Dispersion of words across corpus files

247 views
Skip to first unread message

Earl Brown

unread,
Aug 8, 2012, 3:07:08 PM8/8/12
to corplin...@googlegroups.com
Hello Rists. I'm trying to make a frequency list with a column that gives the number of corpus files that each word in the freq list is attested in. For example, I have 11,000 corpus files. If the word "tree" is found in 5,500 of the corpus files, I want the script to tell me that the dispersion of "tree" is 50%, meaning that it occurs in 50% of the corpus files (5,500 / 11,000 = 0.5). I'm having a hard time conceptualizing how to even approach this, let alone which functions I'll need. Any ideas? Thanks in advance. Earl Brown

Stefan Th. Gries

unread,
Aug 8, 2012, 6:35:25 PM8/8/12
to corplin...@googlegroups.com
Before you loop over your n corpus files, you generate a collector

keep.track <- rep(0, n)

And then, within the loop i from 1 to n that loads the file and
searches for stuff, whenever stuff is found (i.e., length(grep(stuff,
corpus.file))>0), you set

keep.track[i] <- 1

After the loop, the dispersion is sum(keep.track) / n. (This is
actually very similar to the pragmatics 1 assignment on the companion
website ;-))

Of course,, you should really use better dispersion statistics than
just this one (range):

- <http://www.linguistics.ucsb.edu/faculty/stgries/research/2008_STG_Dispersion_IJCL.pdf>
and <http://www.linguistics.ucsb.edu/faculty/stgries/research/2012_JL_STG_DispersionCorrection_IJCL.pdf>
- <http://www.linguistics.ucsb.edu/faculty/stgries/research/2010_STG_DispersionAdjFreq_CorpLingAppl.pdf>
- plus, note the web resources that come with these papers (cf. my
research page).

Cheers,
STG
--
Stefan Th. Gries
-----------------------------------------------
University of California, Santa Barbara
http://www.linguistics.ucsb.edu/faculty/stgries
-----------------------------------------------
> --
> You received this message because you are subscribed to the Google Groups
> "CorpLing with R" group.
> To view this discussion on the web visit
> https://groups.google.com/d/msg/corpling-with-r/-/MXNUIzvs6L8J.
> To post to this group, send email to corplin...@googlegroups.com.
> To unsubscribe from this group, send email to
> corpling-with...@googlegroups.com.
> For more options, visit this group at
> http://groups.google.com/group/corpling-with-r?hl=en.

Earl Brown

unread,
Aug 9, 2012, 2:27:39 PM8/9/12
to corplin...@googlegroups.com
Thanks for the help, and especially the dispersion1() function on your website. Earl Brown

Earl Brown

unread,
Aug 12, 2012, 2:51:17 PM8/12/12
to corplin...@googlegroups.com
Problem with dispersions1():

I've gotten dispersions1() to work on a small subset of my corpus (ten files, 18k words), but when I run the whole corpus (18 million words in 11 thousand files), dispersions1() never finishes with the first word, even after hours (as many as ten hours). My computer has 4G of memory. Here's my sessionInfo():
R version 2.15.1 (2012-06-22)
Platform: x86_64-apple-darwin9.8.0/x86_64 (64-bit)

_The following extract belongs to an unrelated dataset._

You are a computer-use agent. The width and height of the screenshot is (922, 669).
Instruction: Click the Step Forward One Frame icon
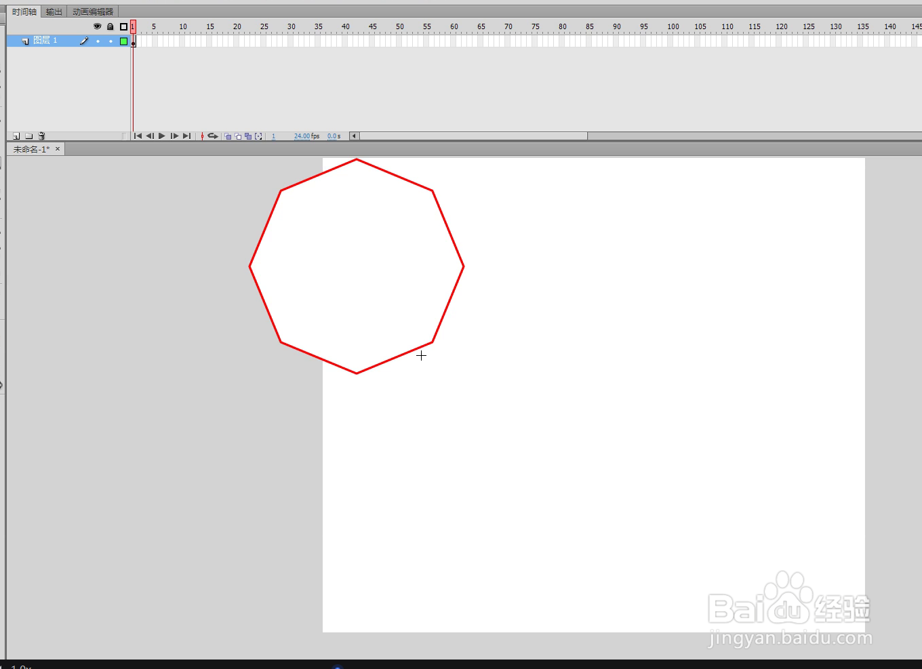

Any advice on how to get dispersions1() to work with 11K files and 18 million words? Can I break up the corpus into smaller sub-corpora and run dispersions1() and then combine the DPs of the various sub-corpora together at the end? I assume not, but I can't figure out why either dispersions1() or my computer's memory cannot get through the first word. If it's helpful, the "corpus" argument has an exact length of 18,459,067 and the "corpus.part.sizes" argument has an exact length of 11,650.

Thanks. Earl Brown

Stefan Th. Gries

unread,
Aug 12, 2012, 3:38:32 PM8/12/12
to corplin...@googlegroups.com
Hm, I dunno, maybe the RAM is too little? As you may have seen on the
website, I did get it to run once with the 10m words in the spoken
BNC. I don't know anymore how long that took - was a while tho - but
definitely NOT 10hrs+ for one word! (And I did that on a low-tech ACER
with only 3GB RAM. Don't know ...

Earl Brown

unread,
Aug 15, 2012, 10:57:20 PM8/15/12
to corplin...@googlegroups.com
I narrowed it down to the "for" loops in the function. With 11000+ corpus files the function had to iterate over each one for every one of the several thousand words, bigrams, and trigrams I wanted to get dispersion info on. As I was only interested in getting range and DP I modified the function to include only the code that was necessary to get those two dispersion measurements. This excluded the "for" loops. It's quicker now, but the tapply() in the following line also takes a while to complete:

    v <- tapply(corpus==element, corpus.parts, sum) # v

but at least it progresses. It will take several days for the several thousand single words, even more bigrams, and even more trigrams in the 11000+ files that I want to get dispersion info on, but it looks like it will finish (eventually). I also had to save as much as possible in temporary files on the hard drive rather than using collector vectors in the RAM memory. That's probably what is actually taking so long. Anyway, thanks again for the dispersion1() function. Earl Brown

Stefan Th. Gries

unread,
Aug 16, 2012, 12:13:37 AM8/16/12
to corplin...@googlegroups.com
Let me also ask: did you have two loops, one over words, one over
files? If yes, were they nested like this

for (i in files) {
for (j in ngrams) {
get dispersions
}
}

or like this

for (i in ngrams) {
for (j in files) {
get dispersions
}
}

?

Earl Brown

unread,
Aug 17, 2012, 11:44:25 AM8/17/12
to corplin...@googlegroups.com
I took out the following "for" loops (and a lot more of the code) from the function, after copying the function from:
http://www.linguistics.ucsb.edu/faculty/stgries/research/dispersion/_dispersion1.r

 if(length(names(v)[v>1])==0) {
      numerator <- 0
   } else {
      distances.nearest.neighbors <- vector(length=sum(v[v>1])) # define a vector in which the minimal distances will be collected
      position <- 0 # set a position at which to store the current minimal distance

      for (i in names(v)[v>1]) { # loop over all corpus parts
         current.corpus.part <- corpus[corpus.parts==as.numeric(i)] # look only at the i-th corpus part
         current.element.positions <- which(current.corpus.part==element) # determine the locations of the element in this part

         # create a vector that contains all positions of the element in question and that is
         # prefixed by a number whose diff with the first position gives the length of the corpus part
         # suffixed by a huge number so that the minimum distance of the last occurrence can only be to the preceding element
         difference.builder <- c((current.element.positions[1]-length(current.corpus.part)), current.element.positions, 2*length(current.corpus.part))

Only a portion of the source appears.